Omzinesý wrote:Is /s'/ the only ejective?
How did the language come to that?
It was originally /sʰ/ but /s'/ was a common allophone which the speakers found easier to say, this phenomenon might have occurred to other Aspirated Fricatives, but they all were removed from the language.
Omzinesý wrote:You could explain the aspects and moods. I don't understand all the terms. It's especially interesting how they work together.
Gnomic: used for statements of universal truth like "birds fly" and "fish swim"
Prospective: it's used to talk about the future, kind of, the English equivalent is "to be going to do sth."
Progressive: used for continuous actions, English: "to be doing"
Perfect: used for complete actions, English: "to have done"
Imperfect: for habitual actions, English: "to usually do"
Recentive: used in conjunction with Prospective and Perfect, for actions were just completed or just about to begin "to be about to do" and "to have just eaten"
Intensive: used to strengthen or emphasize the meaning of the verb such as English: "to brutally kill," "to work hard," "to glaringly shine"
Participle/gerundive: forms an adjectival form, English: "doing," "done," "to do"(more like Latin supine, not the infinitive)
Interrogative: this mood is used for the head verb of and interrogative sentence(a question)
Jussive: hard to explain, it's most similar to imperative, see jussive, English "do" or "let's do" or "I will do"
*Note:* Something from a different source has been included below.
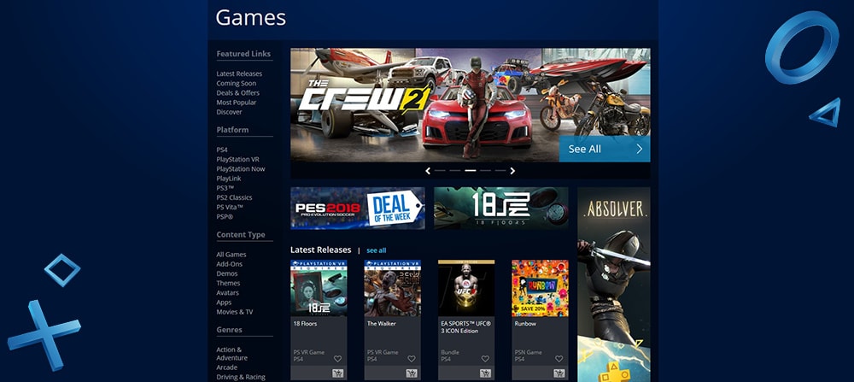Click cart icon under UFC 3 bundle

pyautogui.click(x=485, y=373)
Conditional: used for statements that have conditions to being true, English: "would be"
Potential: used for statements that are possible, but may or may not actually happen, English: "could be" or "can be"
Negative: used to negate (not to invert) the meaning of a verb, English "to not be"
Obligative: used for obligations as well as prophetic statements, if it has another argument with the instrumental case prefix, the Obligative becomes Causitive, English: "must do" or "to be made to do"

as for how they work together, it gets somewhat complicated. The Gnomic doesn't generally go with any other aspects or moods, except negative (to say something is generally not true), interrogative, and Conditional. Negative, Interrogative, and Conditional tend to work with every other Aspect and Mood, because Negative, Interrogative, and Logical sentences are extremely common and essential to Rhûnido discourse. the Jussive doesn't ever mix with anything besides the Negative and Recentive (used to say "do it now!") prospective, progressive, and perfect are highly contrasted and can't be put together (except in Rhûnido poetry where obscure and complex meaning is a method for aesthetic expression) The intensive goes with most other Aspects and Moods, and so does the Participle/Gerundive (to form an adjective version of the verb form like "being about to do" or "having not been")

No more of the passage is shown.